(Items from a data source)
....................

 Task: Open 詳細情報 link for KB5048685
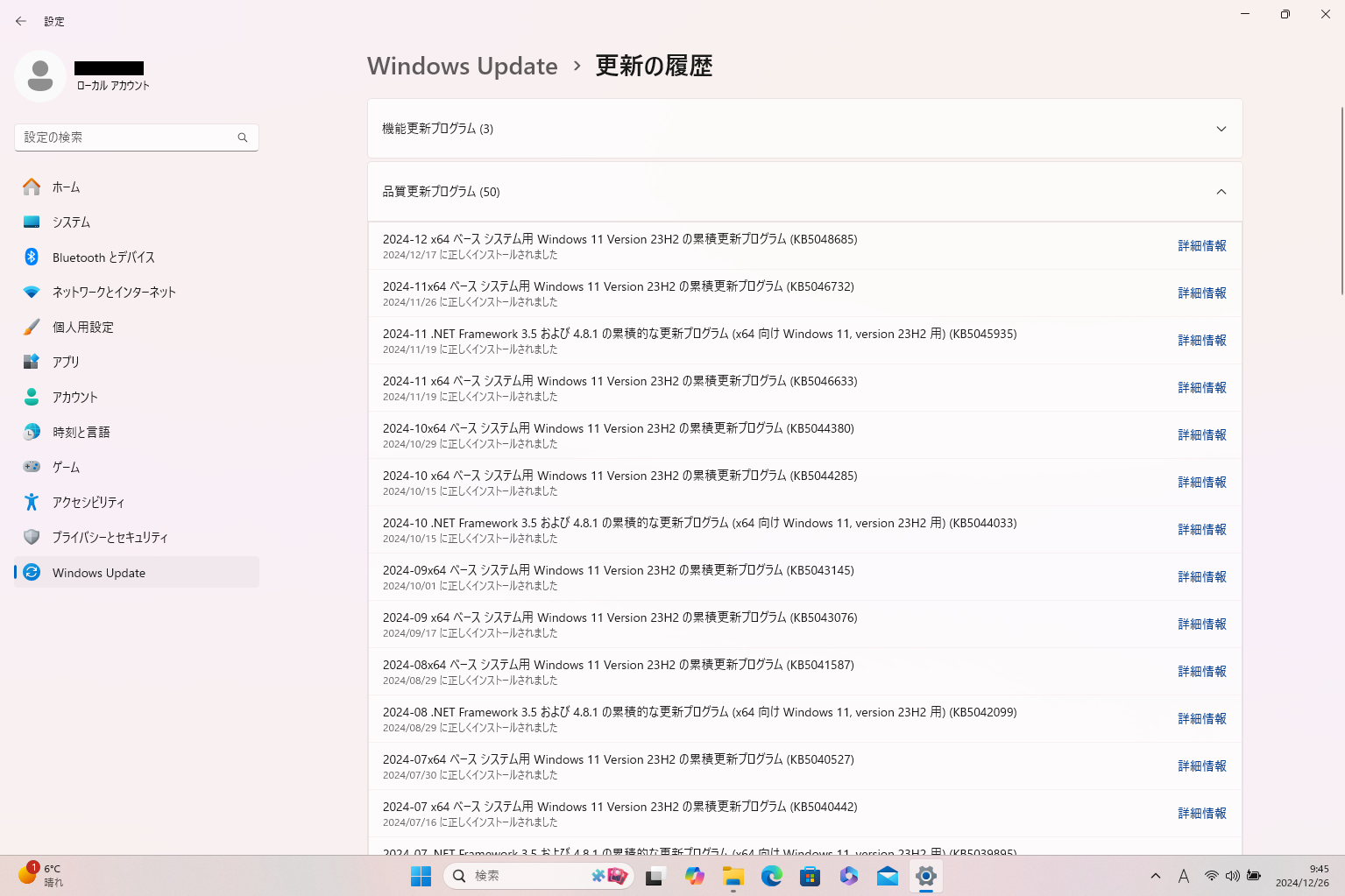[1201, 246]
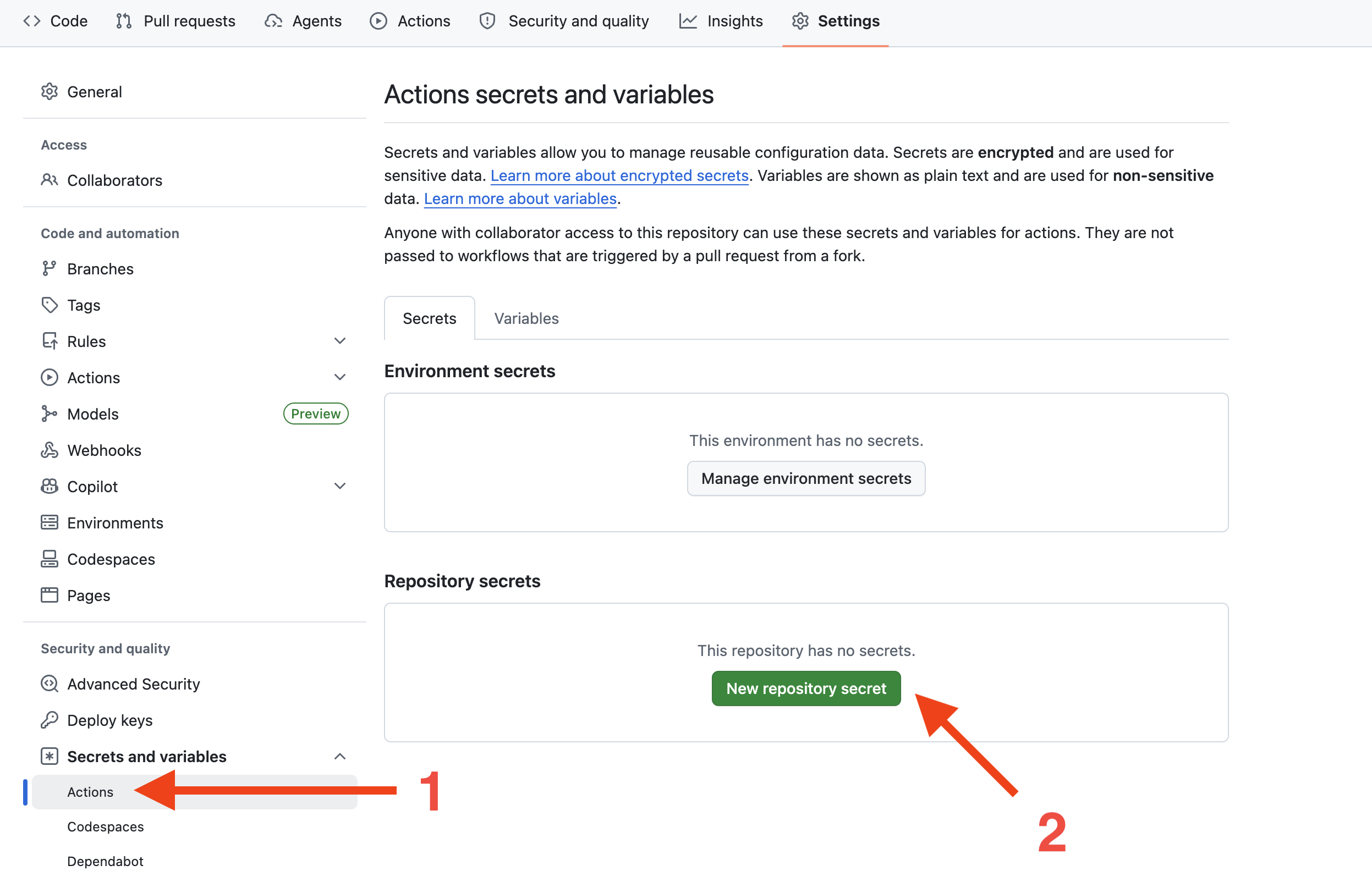This screenshot has height=882, width=1372.
Task: Select the Deploy keys icon
Action: coord(50,720)
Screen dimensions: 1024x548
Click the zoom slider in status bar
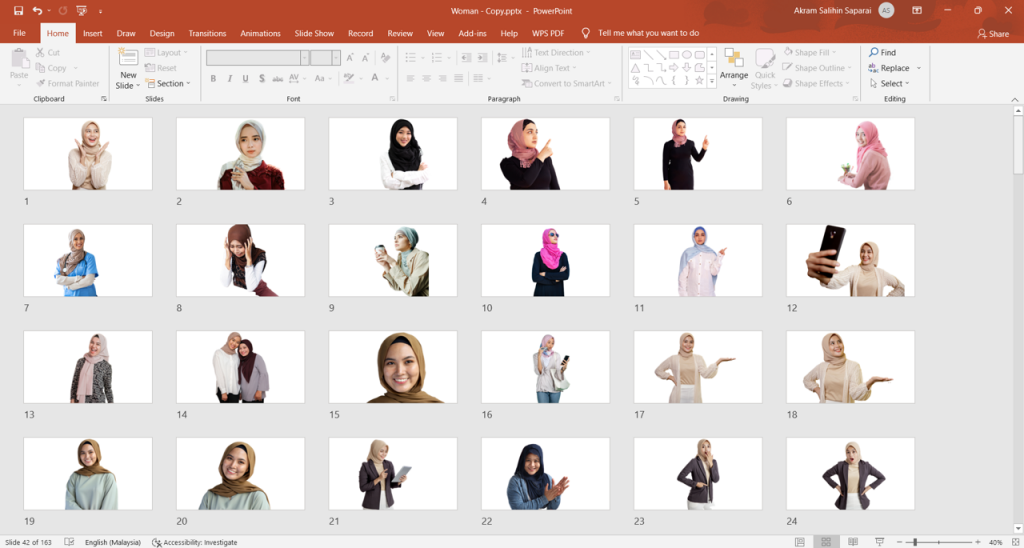pyautogui.click(x=915, y=542)
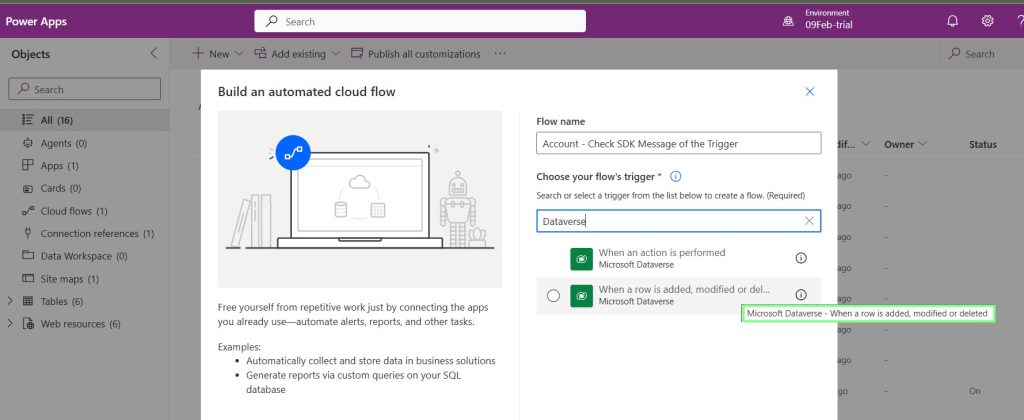Clear the Dataverse trigger search text

point(809,221)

....................

• [Task to complete]
Pictures are to be left out; repeat all the remaining data exactly.

• [Your solution]
 Task: Open 詳細情報 link for KB5048685
[1201, 246]
This screenshot has height=882, width=1372.
Task: Select the Deploy keys icon
Action: coord(50,720)
Screen dimensions: 1024x548
Click the zoom slider in status bar
pyautogui.click(x=915, y=542)
Clear the Dataverse trigger search text

point(809,221)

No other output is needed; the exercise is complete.